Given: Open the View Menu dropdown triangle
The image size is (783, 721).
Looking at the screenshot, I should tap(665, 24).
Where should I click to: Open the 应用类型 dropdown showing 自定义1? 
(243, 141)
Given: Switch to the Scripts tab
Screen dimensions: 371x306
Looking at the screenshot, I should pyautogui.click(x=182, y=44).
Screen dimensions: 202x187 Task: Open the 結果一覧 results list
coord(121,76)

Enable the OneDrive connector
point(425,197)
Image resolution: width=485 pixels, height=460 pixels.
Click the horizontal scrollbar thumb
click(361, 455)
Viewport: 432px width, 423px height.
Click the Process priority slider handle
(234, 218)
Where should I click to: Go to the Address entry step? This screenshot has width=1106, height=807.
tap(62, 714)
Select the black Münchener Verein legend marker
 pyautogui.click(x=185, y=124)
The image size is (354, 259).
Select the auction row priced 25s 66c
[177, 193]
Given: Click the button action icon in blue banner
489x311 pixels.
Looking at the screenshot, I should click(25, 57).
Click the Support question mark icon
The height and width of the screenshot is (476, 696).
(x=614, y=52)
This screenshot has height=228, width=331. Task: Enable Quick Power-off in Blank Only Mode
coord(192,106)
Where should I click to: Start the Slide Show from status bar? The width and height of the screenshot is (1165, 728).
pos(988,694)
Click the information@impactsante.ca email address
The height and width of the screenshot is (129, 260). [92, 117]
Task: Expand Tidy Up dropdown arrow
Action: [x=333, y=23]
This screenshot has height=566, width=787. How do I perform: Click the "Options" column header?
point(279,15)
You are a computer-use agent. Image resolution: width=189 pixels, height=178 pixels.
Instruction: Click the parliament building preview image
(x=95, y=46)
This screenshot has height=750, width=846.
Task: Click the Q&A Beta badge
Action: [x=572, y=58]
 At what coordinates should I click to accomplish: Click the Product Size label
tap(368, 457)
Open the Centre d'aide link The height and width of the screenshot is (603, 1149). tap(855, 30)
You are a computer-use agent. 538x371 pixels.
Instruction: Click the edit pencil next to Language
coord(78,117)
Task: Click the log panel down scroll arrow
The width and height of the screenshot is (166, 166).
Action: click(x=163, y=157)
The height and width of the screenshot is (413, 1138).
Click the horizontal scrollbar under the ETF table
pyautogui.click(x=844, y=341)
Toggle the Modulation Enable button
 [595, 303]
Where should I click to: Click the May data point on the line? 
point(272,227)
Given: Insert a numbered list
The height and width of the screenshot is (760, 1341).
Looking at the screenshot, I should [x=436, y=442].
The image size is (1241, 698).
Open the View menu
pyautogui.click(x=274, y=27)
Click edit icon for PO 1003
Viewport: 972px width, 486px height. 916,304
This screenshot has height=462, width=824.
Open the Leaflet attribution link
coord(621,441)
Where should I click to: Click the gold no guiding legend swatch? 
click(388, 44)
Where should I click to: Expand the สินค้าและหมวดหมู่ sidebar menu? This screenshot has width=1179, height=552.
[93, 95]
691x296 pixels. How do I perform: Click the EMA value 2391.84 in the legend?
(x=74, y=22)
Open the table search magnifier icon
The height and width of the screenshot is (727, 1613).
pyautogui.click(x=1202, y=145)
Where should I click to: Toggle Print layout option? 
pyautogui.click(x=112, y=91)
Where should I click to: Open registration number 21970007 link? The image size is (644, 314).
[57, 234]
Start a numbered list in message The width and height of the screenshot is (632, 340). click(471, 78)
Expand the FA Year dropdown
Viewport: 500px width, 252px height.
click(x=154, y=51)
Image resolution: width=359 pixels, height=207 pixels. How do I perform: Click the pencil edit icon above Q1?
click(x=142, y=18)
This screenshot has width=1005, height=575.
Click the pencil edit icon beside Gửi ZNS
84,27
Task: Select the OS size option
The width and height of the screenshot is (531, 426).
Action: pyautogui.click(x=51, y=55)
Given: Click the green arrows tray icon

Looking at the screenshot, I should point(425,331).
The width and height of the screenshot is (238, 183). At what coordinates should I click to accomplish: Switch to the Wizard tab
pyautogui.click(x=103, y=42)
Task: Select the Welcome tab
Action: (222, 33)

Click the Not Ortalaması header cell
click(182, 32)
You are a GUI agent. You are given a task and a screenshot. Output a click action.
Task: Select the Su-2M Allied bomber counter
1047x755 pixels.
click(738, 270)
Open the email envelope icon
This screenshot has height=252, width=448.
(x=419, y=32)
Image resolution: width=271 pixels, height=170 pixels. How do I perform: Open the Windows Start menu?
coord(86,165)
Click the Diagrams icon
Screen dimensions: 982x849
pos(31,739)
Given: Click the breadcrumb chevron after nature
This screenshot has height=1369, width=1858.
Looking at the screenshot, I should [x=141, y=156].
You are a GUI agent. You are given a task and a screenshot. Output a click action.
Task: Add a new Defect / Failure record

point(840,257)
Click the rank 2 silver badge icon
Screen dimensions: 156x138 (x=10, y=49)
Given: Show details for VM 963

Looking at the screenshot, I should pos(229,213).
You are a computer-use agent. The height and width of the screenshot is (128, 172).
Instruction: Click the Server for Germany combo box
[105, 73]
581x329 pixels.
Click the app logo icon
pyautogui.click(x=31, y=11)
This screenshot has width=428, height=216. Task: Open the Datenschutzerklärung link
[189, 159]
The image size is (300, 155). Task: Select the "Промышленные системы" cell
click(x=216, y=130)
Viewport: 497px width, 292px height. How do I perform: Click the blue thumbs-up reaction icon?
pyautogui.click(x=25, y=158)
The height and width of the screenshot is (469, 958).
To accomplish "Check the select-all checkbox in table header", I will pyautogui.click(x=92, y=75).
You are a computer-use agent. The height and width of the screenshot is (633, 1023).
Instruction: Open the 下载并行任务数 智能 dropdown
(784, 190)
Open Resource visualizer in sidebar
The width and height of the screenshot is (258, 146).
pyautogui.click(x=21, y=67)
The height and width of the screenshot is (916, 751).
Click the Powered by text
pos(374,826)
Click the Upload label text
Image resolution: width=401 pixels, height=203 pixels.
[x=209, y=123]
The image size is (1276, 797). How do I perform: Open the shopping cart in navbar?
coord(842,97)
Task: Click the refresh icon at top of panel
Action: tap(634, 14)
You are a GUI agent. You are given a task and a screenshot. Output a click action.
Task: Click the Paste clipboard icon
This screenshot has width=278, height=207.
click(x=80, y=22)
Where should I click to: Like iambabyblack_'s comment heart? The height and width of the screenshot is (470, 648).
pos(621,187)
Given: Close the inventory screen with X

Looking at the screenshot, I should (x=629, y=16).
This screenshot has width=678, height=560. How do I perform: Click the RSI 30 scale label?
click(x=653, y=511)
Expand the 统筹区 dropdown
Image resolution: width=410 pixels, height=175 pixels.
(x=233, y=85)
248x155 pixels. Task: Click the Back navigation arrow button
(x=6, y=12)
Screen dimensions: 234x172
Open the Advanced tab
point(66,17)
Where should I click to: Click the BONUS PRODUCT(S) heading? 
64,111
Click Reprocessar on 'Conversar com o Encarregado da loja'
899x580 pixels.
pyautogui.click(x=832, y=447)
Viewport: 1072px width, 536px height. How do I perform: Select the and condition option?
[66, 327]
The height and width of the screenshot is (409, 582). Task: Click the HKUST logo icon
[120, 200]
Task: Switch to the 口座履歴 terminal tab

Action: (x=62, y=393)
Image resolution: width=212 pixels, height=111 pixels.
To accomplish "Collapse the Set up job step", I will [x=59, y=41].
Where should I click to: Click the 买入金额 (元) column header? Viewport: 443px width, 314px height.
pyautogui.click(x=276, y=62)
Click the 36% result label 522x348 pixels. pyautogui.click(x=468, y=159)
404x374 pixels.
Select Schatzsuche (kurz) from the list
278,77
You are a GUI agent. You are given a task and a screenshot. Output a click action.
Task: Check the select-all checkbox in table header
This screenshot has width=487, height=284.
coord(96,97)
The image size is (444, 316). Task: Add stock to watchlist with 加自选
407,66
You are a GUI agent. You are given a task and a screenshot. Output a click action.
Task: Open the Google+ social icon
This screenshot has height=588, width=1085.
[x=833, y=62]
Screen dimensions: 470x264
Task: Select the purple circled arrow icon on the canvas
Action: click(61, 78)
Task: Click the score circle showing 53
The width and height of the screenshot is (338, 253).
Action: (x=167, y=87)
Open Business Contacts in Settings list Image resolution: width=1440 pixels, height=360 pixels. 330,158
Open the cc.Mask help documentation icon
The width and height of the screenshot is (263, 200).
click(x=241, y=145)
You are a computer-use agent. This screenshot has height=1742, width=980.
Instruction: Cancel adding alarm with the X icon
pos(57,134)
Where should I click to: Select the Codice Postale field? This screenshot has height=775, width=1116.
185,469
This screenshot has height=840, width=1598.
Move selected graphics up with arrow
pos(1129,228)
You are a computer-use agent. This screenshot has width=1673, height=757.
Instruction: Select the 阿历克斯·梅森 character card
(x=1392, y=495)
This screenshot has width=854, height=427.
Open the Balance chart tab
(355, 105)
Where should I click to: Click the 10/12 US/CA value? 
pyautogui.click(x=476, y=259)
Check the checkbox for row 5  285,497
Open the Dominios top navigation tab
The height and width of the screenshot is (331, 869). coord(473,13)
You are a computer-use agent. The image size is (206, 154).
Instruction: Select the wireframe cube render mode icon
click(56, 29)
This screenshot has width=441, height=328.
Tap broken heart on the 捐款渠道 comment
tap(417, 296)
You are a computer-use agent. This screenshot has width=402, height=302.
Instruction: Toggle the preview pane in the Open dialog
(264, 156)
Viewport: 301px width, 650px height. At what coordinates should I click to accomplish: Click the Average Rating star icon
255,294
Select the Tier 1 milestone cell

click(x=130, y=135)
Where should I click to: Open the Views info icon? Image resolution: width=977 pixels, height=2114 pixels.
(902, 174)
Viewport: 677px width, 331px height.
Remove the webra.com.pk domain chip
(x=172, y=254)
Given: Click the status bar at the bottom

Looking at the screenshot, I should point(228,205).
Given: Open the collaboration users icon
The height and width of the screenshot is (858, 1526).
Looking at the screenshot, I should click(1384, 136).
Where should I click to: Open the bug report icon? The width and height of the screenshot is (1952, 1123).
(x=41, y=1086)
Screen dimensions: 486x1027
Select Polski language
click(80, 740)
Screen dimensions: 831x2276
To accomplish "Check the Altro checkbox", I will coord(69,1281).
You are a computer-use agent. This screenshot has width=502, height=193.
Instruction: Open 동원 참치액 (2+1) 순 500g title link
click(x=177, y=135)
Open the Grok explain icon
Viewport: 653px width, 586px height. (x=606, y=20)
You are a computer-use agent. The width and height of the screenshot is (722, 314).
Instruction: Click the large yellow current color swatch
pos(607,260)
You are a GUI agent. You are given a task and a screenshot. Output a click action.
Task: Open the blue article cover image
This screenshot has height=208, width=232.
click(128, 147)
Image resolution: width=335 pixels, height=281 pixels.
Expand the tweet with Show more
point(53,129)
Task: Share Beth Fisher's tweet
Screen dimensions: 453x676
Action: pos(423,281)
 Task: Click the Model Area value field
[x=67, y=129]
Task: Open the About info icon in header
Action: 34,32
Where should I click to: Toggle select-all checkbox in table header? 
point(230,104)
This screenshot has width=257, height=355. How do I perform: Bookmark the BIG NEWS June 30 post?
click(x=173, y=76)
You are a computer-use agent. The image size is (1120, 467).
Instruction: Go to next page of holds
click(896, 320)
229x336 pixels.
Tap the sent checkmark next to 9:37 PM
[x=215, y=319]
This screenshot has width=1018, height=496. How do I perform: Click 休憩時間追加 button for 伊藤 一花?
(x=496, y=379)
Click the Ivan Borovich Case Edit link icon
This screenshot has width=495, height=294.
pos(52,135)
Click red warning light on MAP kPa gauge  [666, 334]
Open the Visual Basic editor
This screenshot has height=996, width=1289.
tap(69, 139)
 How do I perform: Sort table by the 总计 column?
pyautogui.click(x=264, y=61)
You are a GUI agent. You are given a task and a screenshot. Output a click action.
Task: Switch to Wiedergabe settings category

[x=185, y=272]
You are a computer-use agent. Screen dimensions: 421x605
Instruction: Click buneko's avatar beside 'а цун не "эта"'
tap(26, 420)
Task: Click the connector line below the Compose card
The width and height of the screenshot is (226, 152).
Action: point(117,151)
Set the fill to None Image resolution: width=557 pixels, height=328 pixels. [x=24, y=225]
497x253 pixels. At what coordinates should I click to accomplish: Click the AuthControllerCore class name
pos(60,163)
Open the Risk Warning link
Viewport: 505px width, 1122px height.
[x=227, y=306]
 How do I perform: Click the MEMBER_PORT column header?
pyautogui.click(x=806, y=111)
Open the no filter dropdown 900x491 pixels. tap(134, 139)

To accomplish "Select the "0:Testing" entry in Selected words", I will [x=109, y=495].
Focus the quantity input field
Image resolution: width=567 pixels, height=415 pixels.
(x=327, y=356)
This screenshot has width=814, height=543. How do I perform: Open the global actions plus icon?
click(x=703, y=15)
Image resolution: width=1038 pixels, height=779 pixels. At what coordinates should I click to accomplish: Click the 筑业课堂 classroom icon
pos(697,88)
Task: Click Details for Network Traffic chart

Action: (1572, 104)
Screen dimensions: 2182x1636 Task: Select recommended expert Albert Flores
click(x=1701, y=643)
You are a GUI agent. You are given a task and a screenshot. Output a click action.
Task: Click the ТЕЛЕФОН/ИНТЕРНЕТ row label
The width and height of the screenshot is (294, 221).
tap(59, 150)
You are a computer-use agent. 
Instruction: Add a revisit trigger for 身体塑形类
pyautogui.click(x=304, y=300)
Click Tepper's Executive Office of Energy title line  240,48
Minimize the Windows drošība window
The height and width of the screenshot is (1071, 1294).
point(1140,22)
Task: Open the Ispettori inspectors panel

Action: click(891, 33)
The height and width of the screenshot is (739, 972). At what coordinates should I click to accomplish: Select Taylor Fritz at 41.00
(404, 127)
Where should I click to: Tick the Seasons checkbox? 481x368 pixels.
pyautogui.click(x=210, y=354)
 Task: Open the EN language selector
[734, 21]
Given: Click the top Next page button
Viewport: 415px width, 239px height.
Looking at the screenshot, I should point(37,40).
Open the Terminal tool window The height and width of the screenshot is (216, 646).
★ ★ ★
• **Work instructions**
Check the listing above for lines containing the string "will", and copy each one.

• **Output for this exercise**
To accomplish "Check the select-all checkbox in table header", I will pyautogui.click(x=92, y=75).
To accomplish "Collapse the Set up job step", I will [x=59, y=41].
To accomplish "Check the Altro checkbox", I will coord(69,1281).
To accomplish "Select the "0:Testing" entry in Selected words", I will [x=109, y=495].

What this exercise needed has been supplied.